I am clustering a mixed geological data set containing numeric (pump pressure, bit speed, mud temperature), nominal (presence or absence of a specific stones), and ordinal data (relative concentration of minerals with 0-absent, to 4-very abundant).
My candidates algorithms are Ward, DBSCAN and BIRCH. I am looking for a good validation criterion to determine the quality of the clustering output. I have read about the Cubic Clustering Criterion, but if you look at how it works it is quite similar to that of Silhouette Score, which measure the within sum-of-squares and between-sum-of squares.

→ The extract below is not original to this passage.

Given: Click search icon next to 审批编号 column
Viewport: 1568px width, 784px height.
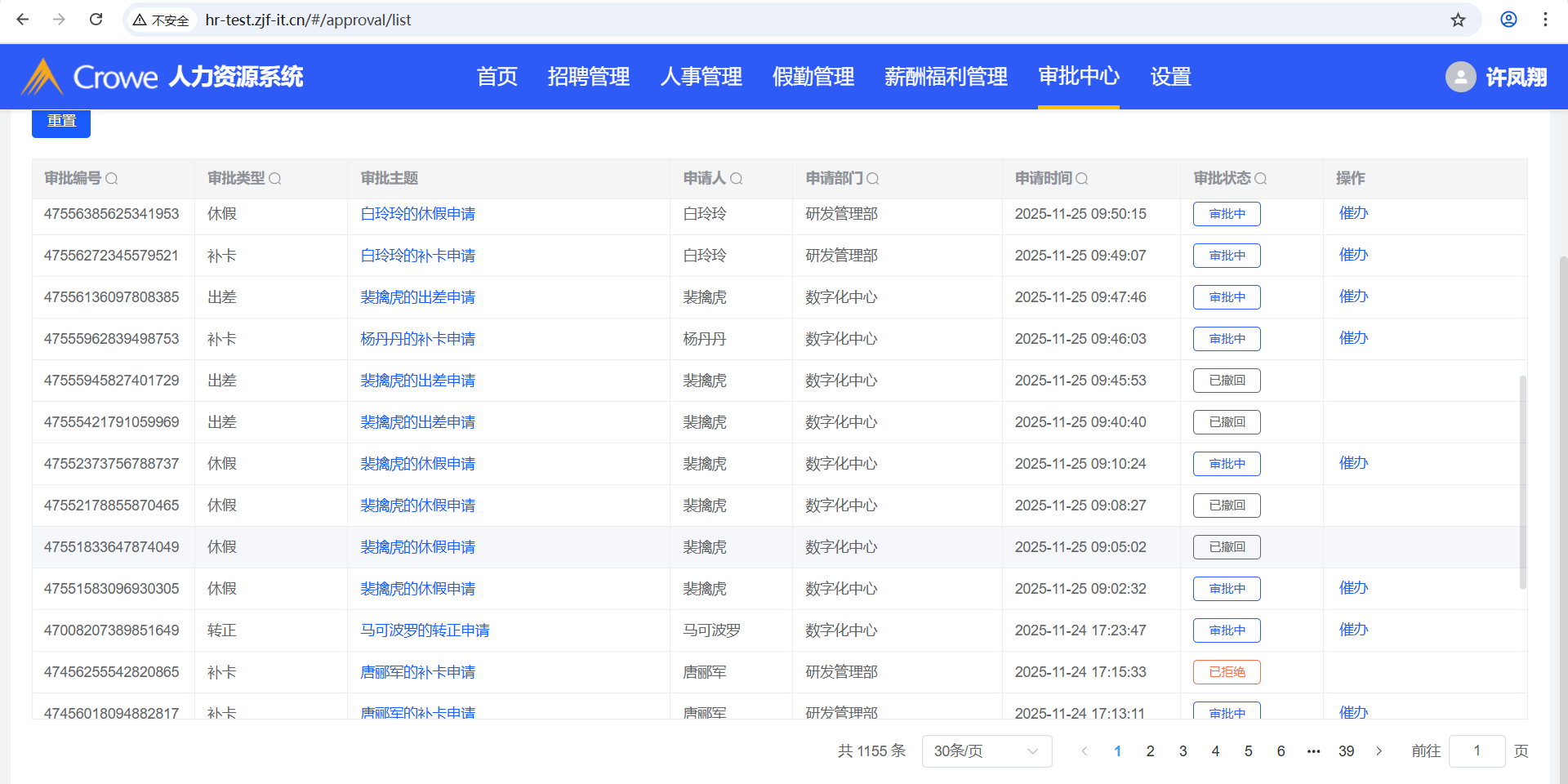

It can also be observed that these two have a distinction with that of Calinski-Harabazs.
Any advice on the advantages and disadvantages among these three validation metrics, given that I am clustering a mixed data type composed of numeric, nominal and ordinal data?
Best Answer
First of all, DBSCAN produces noise. And it's unclear how to correctly compute these indexes when there is noise. If you treat every noise point as its own cluster, the points will give you, e.g., a bad Silhouette, even when this is exactly the desire behavior. If you pretend noise is a cluster, the result will even be worse.
Secondly, you will first need to solve the problem of similarity measurement. If your similarity doesn't work (e.g. badly scaled) then the evaluation will prefer a bad result, too. But there is no mathematically "correct" way of scaling!